Hiking in New Zealand
Tramping is arguably the best way to see and enjoy New Zealand’s natural wonders with 1000s of kilometers of tracks to choose from. Before undertaking any hike or walk it’s always advised that you take time to ensure you understand the conditions and let others know of your intended route.
The Department of Conservation (most usually referred to as DOC ) do an excellent job of looking after and maintaining most aspects of major walks and are an excellent starting point for any questions relating to tramping.
There are hundreds of great walks to be found in New Zealand but here are just a few, many of which are considered to be some of the best hikes in the world:
Routeburn Track – A 3 day walk of around 40km taking in the alpine scenery of Fiordland National Park and Mt Aspiring
Milford Track – A 4 day walk of just over 50km. This is one of the best known and celebrated walks with great diversity and views including glaciers, waterfalls and an alpine crossing.
Kepler Track – This is usually a 4 or 5 day tramp though shorter sections can be walked. It reaches a mountain summit with great lake, alpine and river scenery.
Other walks include Rakiura on Stuart island (3 day tramp), Heaphy track in Kahurangi National Park (4-5 days), Abel Tasman coastal track along beaches and bays (2-3 days) and many more you will discover
Tongariro Crossing – Considered by many to be the finest one day walk in the World, it takes in stunning scenery over a distance of around 17km.

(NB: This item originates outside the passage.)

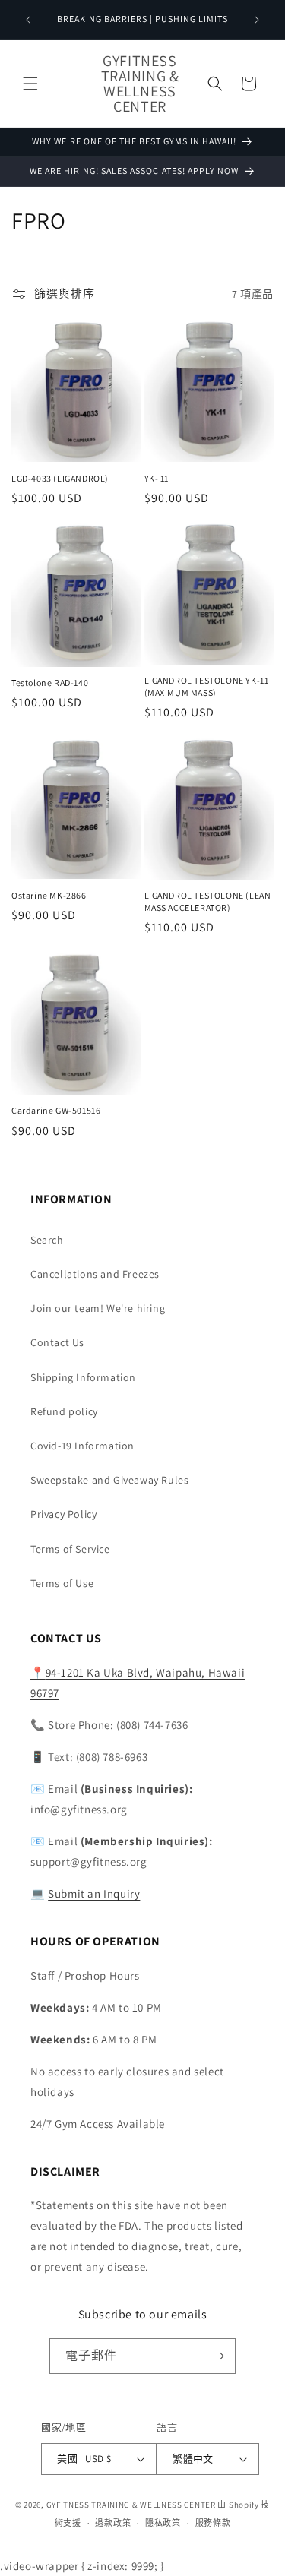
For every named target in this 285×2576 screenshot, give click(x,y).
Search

Other walks include Lake Waikaremoana through Te Urewera National Park (3-4 days), The Tongariro northern circuit (4 day tramp) and many more you will discover.
When to Go
The best weather is from January to March with warm temperatures and less rain. The periods around Christmas are always particularly busy with school holidays and to be avoided if possible. Most tracks are comfortably walked from October to May though the winter months do get cold and its certainly not an advisable time to attempt any of the Alpine tracks.
What to Pack
It’s important to ensure you are equipped with all the appropriate food and equipment on any of the major hikes in New Zealand. Weather is subject to great fluctuation and it’s always advisable to be prepared. The following are some general recommendations:
Clothing appropriate to the season. It’s always got to ensure you have enough warm clothes for your trip. It’s useful to bear in mind that more layers means more warmth so it’s not necessarily about big, bulky items. Suggestions would include a pile/fleece jacket, waterproof jacket, lightweight fleece top/woollen jersey, couple of t-shirts, polypropylene top, waterproof seamed-sealed pants, shorts (can actually be better when raining), underwear, polypropylene bottoms, woollen socks, hat, gloves and a lightweight towel. Finally, a good pair of hiking boots can be a life-saver, you may be crossing rivers and will often be traversing slippery surfaces so good boots are a great investment.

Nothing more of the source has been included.